There are 4 boxes to use in the defense of liberty: soap, ballot, jury, ammo. Use in that order. Starting now.
Still, I'm eagerly awaiting the ClawHammer release. Every x86 box I've built for the last 5 years has been pure AMD, and I've been quite happy with them.
I am a long time system designer
Another reason why i tend to prefer Amd is the cynical marketing processor known as the P-4. The vast majority of benchmarks show that unless your running software thats heavily SSE-2 optimized, the Athlon's spank the P-4. Yet the P-4's are much more $$$$ due to all those wonderful Intel commercials with dancing morons in bunny suits, or some smucks painted up like a martian with a bad head cold. Instend of wasting all that money marketing, use it to improve your designs! Amd spends virtually nothing on marketing, and yet whenever they have a good design, their products sell extremely well. And dont get me started on intel's late ddr support, or the earily 845 chipsets that were sdram only, which had PATHETIC performace.

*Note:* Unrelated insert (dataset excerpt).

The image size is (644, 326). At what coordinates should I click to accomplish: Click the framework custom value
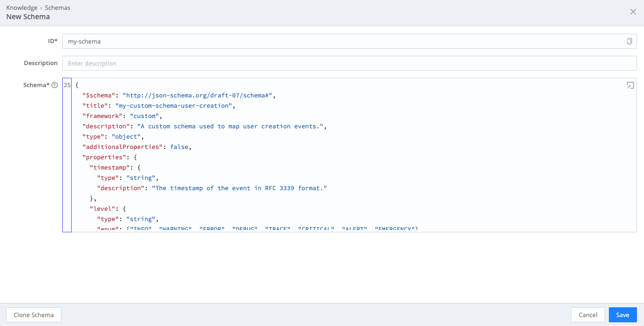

I guess the point of my whole rant is......I use Intel or Amd, or whoever, as long as they give me a good value for my (or my customer's) dollar. Give me a nice industry standard design. Dont foist some new marketing propierty design on me. If its gotta be propierty, it better be for one of two reasons: Considerably cheaper, or considerably faster. Intel in the past few years has NOT focused on giving the customer value. Amd has. Give me a 1000 dollars, and I can build either an Intel box, or an Amd box thats 20% faster then the Intel box, and just as stable. (I dont buy the Amd isnt stable arguement, it all comes down to knowing your hardware and how to configure it properly for stable operation.)
When Intel returns to delivering a product that is worth the price Intel charges for it, I'll use Intel again. Until then, I'll continue to laugh at ridiculous marketing schemes and do my research on which product is the fastest for the least money.
Lawyers, MBA's, RIAA? A jedi fears not these things!